In my opinion the the sad answer to some of the above questions is that YES some employers and indeed agencies in the beauty industry are disgracefully ageist in their approach to beauty recruitment.
There appears to be an underlying outdated view amongst some employers that somehow candidates over 40 will lack vibrancy and energy and won't be able to survive the demands of full time salon employment. Trust us, we've heard it with our own ears when employers (thankfully a precious few) have been articulating what they're looking for in prospective candidates.
The generalised idea that somehow someone in their 40's will need more breaks in their working day than someone in their 20's is in my opinion preposterous. Age is a matter of attitude of mind and often the slower pace of work or need for frequent breaks shown in some employees is as a result of the 'lazy' or 'can't be bothered' gene that can easily be identified across all age groups.
Of course, it's not only the misconception that older candidates will somehow be less productive and energetic that fuels this ageism. It can also be as a result of employers wanting to portray a certain image to the outside world; a funky salon that feels it can only demonstrate its trendiness by employing 'young' staff members, a retail outlet that worries they can't have a less than perfect complexion selling its anti-ageing products or the employer that doesn't want to spoil the working dynamics of its young 20 something crew by employing someone 20 years older.
Ageism doesn't just affect older candidates however and it would be a mistake to think that our younger workforce are unaffected by ageism. They too are subjected to to the blanket assumptions that ageism fosters; that younger candidates will be incapable of thinking rationally, of having a mature outlook, of being able to manage staff older than themselves, of not being able to relate to their clients, of being of child bearing age....

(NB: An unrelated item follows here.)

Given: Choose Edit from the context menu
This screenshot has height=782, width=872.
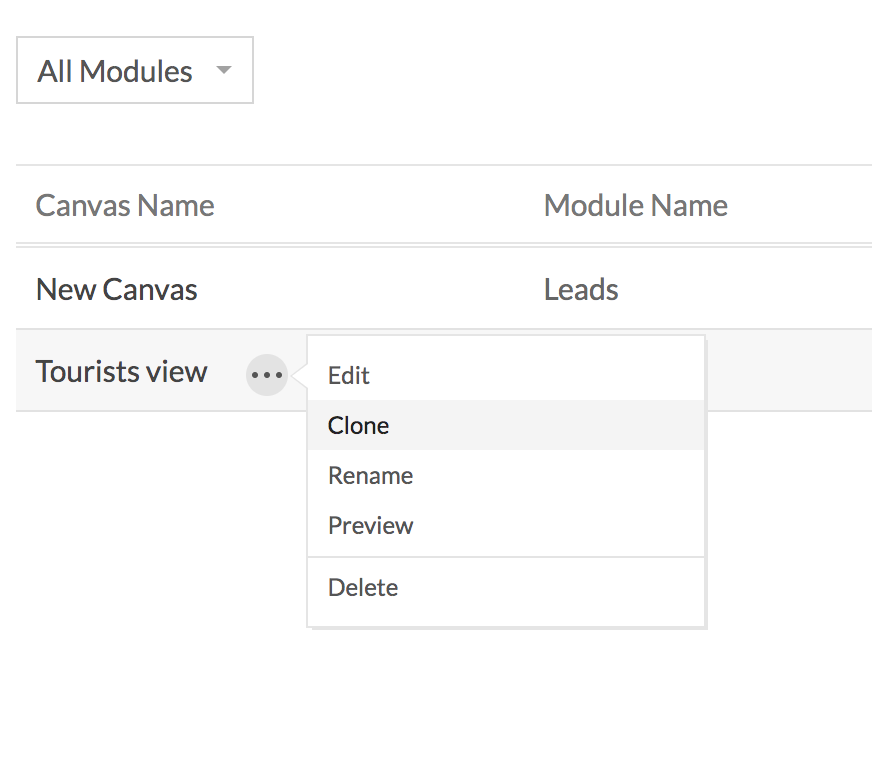Looking at the screenshot, I should pos(349,376).
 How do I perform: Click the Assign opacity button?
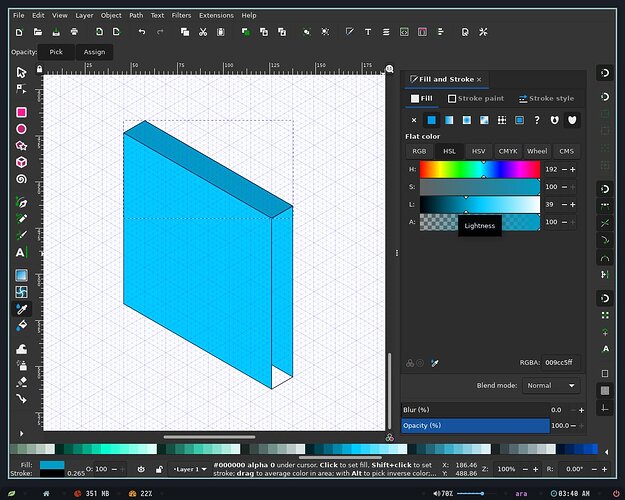(94, 52)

It seems at whateverÂ age we are we can be a victim of ageism and be denied a job that were it not for our age we suited in every other way. So how do you avoid being a victim of ageism?
There are no concrete rules or guidelines we can offer that will categorically help you avoid being treated unfairly during the interview process but hopefully the 2 following tips will signifiantly improve your chances.
1. Avoid having your age on your CV
After all what relevance is it really? An employer should not be judging your suitability based on your age and therefore it is superfluous to your application. Of course should you be lucky enough to be invited to interview there is still the potential for you to be judged unfairly.
2. Focus on your attributes
Our advice is that at whatever age you are you should enter your interview with a totally positive outlook and focus on the benefits and advantages that you can bring to your employer. We're not saying that you overtly begin by saying 'Someone of my age can bring x, y and z' but you can certainly focus on your own unique positive attributes and bring them to the forefront of your discussions when selling yourself to the employer.
So be bold, be proud and remember the old adage that age is simply a case of mind over matter and if you don't mind it really doesn't matter.